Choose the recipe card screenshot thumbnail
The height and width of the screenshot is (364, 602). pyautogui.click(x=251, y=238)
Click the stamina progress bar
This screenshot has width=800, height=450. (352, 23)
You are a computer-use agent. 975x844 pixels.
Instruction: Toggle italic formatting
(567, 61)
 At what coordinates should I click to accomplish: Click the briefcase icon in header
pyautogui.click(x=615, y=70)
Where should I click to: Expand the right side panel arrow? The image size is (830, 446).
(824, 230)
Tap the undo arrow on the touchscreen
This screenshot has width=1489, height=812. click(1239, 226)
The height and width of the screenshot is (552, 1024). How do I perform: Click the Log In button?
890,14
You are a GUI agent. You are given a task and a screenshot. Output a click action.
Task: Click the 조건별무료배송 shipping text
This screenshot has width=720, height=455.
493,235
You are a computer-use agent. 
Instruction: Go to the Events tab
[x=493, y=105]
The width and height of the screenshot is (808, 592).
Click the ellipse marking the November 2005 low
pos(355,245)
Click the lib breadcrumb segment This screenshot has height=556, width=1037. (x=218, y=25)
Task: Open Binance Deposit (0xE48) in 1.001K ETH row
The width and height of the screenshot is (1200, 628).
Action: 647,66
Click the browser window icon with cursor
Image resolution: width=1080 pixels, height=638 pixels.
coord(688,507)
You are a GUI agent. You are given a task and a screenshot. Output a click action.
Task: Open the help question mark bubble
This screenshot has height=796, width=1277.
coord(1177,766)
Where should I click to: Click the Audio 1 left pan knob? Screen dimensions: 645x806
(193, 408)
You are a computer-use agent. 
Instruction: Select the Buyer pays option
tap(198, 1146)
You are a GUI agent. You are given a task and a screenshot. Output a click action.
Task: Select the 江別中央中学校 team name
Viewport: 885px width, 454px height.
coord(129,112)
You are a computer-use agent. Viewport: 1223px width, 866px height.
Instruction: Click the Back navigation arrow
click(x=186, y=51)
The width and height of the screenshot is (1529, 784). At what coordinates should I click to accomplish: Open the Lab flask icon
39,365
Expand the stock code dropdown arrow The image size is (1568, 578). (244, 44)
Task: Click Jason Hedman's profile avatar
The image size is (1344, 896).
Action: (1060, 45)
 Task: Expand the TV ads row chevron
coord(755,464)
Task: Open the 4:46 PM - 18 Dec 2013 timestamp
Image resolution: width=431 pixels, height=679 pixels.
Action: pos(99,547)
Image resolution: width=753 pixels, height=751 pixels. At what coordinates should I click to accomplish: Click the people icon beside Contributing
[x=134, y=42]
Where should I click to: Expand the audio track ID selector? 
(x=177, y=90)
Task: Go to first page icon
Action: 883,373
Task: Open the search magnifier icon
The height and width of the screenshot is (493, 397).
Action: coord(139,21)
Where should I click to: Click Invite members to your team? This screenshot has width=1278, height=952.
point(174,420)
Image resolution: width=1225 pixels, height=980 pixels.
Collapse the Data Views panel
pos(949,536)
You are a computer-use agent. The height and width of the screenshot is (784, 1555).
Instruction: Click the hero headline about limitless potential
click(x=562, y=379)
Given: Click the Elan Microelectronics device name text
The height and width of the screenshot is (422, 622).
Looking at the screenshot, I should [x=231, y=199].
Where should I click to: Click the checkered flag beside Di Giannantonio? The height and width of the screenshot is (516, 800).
※ ※ ※
[TASK INSTRUCTIONS]:
Your task is to retype the whole listing, keeping every word exactly as it is.

[SOLVED EXERCISE]:
Choose the recipe card screenshot thumbnail
The height and width of the screenshot is (364, 602). pyautogui.click(x=251, y=238)
Click the stamina progress bar
This screenshot has width=800, height=450. (352, 23)
You are a computer-use agent. 975x844 pixels.
Instruction: Toggle italic formatting
(567, 61)
 At what coordinates should I click to accomplish: Click the briefcase icon in header
pyautogui.click(x=615, y=70)
Where should I click to: Expand the right side panel arrow? The image size is (830, 446).
(824, 230)
Tap the undo arrow on the touchscreen
This screenshot has width=1489, height=812. click(1239, 226)
The height and width of the screenshot is (552, 1024). How do I perform: Click the Log In button?
890,14
You are a GUI agent. You are given a task and a screenshot. Output a click action.
Task: Click the 조건별무료배송 shipping text
This screenshot has width=720, height=455.
493,235
You are a computer-use agent. 
Instruction: Go to the Events tab
[x=493, y=105]
The width and height of the screenshot is (808, 592).
Click the ellipse marking the November 2005 low
pos(355,245)
Click the lib breadcrumb segment This screenshot has height=556, width=1037. (x=218, y=25)
Task: Open Binance Deposit (0xE48) in 1.001K ETH row
The width and height of the screenshot is (1200, 628).
Action: 647,66
Click the browser window icon with cursor
Image resolution: width=1080 pixels, height=638 pixels.
coord(688,507)
You are a GUI agent. You are given a task and a screenshot. Output a click action.
Task: Open the help question mark bubble
This screenshot has height=796, width=1277.
coord(1177,766)
Where should I click to: Click the Audio 1 left pan knob? Screen dimensions: 645x806
(193, 408)
You are a computer-use agent. 
Instruction: Select the Buyer pays option
tap(198, 1146)
You are a GUI agent. You are given a task and a screenshot. Output a click action.
Task: Select the 江別中央中学校 team name
Viewport: 885px width, 454px height.
coord(129,112)
You are a computer-use agent. Viewport: 1223px width, 866px height.
Instruction: Click the Back navigation arrow
click(x=186, y=51)
The width and height of the screenshot is (1529, 784). At what coordinates should I click to accomplish: Open the Lab flask icon
39,365
Expand the stock code dropdown arrow The image size is (1568, 578). (244, 44)
Task: Click Jason Hedman's profile avatar
The image size is (1344, 896).
Action: (1060, 45)
 Task: Expand the TV ads row chevron
coord(755,464)
Task: Open the 4:46 PM - 18 Dec 2013 timestamp
Image resolution: width=431 pixels, height=679 pixels.
Action: pos(99,547)
Image resolution: width=753 pixels, height=751 pixels. At what coordinates should I click to accomplish: Click the people icon beside Contributing
[x=134, y=42]
Where should I click to: Expand the audio track ID selector? 
(x=177, y=90)
Task: Go to first page icon
Action: 883,373
Task: Open the search magnifier icon
The height and width of the screenshot is (493, 397).
Action: coord(139,21)
Where should I click to: Click Invite members to your team? This screenshot has width=1278, height=952.
point(174,420)
Image resolution: width=1225 pixels, height=980 pixels.
Collapse the Data Views panel
pos(949,536)
You are a computer-use agent. The height and width of the screenshot is (784, 1555).
Instruction: Click the hero headline about limitless potential
click(x=562, y=379)
Given: Click the Elan Microelectronics device name text
The height and width of the screenshot is (422, 622).
Looking at the screenshot, I should [x=231, y=199].
Where should I click to: Click the checkered flag beside Di Giannantonio? The height and width of the screenshot is (516, 800).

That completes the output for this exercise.